:: Text under study ::

Primary sources are original documents or artifacts created during the time period being studied. They often include firsthand or eyewitness accounts or have an inside view of a particular event.

Original Documents include advertisements, artwork, autobiographies, diaries, government documents (bills, laws, congressional hearings, etc.), interviews, letters, newspaper articles, official records, oral histories, photographs, posters, raw research data, speeches, etc.

Searching the SU Library Catalog

Use better keywords! These terms can help you find primary sources:

  • sources, archives, archival sources
  • personal narratives, diaries, memoirs, autobiographies
  • letters, correspondence
  • interviews
  • pamphlets
  • maps
  • speeches

Example: "civil war" memoir​​

Digital Archives

Government Documents

Primary Source Images

Primary Source Research Guides

These guides from other universities contain dozens of links to primary source materials. You will not have access to everything.


Follow these steps to begin searching for primary sources in WorldCat:

  • Enter your topic word(s) in the first search box.
  • Enter an appropriate keyword such as "sources" or "diaries" in the second box.
  • Try changing the second drop-down box to "Identifier; Subject" to see if this improves your results.

Depending on what limits you choose, you may retrieve a wide range of results, including archival collections, books, ebooks, and databases at other institutions to which SU may not have access. However, the results may also include freely available websites, which may be of particular interest.

Just follow the links in the catalog records to find the material you are interested in. If you locate a book, journal, or microfilmed item in WorldCat that SU does not hold, do not hesitate to request it through interlibrary loan.

Primary Sources Online

As always, use discretion before relying on websites. Verify that the source is what it says it is by searching for the title elsewhere. When in doubt: check with your professor.

:::
:: Given information ::

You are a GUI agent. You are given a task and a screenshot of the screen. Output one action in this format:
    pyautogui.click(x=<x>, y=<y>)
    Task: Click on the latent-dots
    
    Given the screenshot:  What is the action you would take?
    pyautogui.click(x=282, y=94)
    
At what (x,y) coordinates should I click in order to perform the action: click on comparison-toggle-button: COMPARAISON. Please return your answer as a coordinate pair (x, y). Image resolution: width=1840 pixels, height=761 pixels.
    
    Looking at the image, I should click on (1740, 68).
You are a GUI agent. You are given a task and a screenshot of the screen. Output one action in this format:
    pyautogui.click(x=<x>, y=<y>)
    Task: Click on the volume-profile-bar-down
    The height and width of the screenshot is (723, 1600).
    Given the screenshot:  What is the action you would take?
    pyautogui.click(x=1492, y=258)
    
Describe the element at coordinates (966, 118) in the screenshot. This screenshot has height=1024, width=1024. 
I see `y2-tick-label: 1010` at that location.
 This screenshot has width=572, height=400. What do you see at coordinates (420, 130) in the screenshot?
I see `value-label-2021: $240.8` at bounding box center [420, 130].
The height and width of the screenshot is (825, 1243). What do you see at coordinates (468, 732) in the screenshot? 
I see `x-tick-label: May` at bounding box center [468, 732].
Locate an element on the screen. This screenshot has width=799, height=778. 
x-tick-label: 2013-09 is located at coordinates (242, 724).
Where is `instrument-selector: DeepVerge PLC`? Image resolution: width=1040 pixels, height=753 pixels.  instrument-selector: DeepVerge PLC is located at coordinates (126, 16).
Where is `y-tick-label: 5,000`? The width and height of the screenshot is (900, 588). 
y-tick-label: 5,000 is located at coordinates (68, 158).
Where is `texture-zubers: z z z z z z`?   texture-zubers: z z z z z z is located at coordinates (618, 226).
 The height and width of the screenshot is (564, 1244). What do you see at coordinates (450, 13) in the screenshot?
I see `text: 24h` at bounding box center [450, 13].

:::

Tasks and exercises
1: Answer these questions using the primary sources guide.
(a) In WorldCat, which search box should your topic words go in?
(b) How can you get a book that you find in WorldCat but that SU does not hold?
(c) Who should you check with when in doubt about a website?
2: Rewrite the part of the primary sources guide starting with "As always, use" and going on through "with your professor.", changing "professor" to "librarian".

Solutions by task
1:
(a) The first search box.
(b) Request it through interlibrary loan.
(c) Your professor.

2:
As always, use discretion before relying on websites. Verify that the source is what it says it is by searching for the title elsewhere. When in doubt: check with your librarian.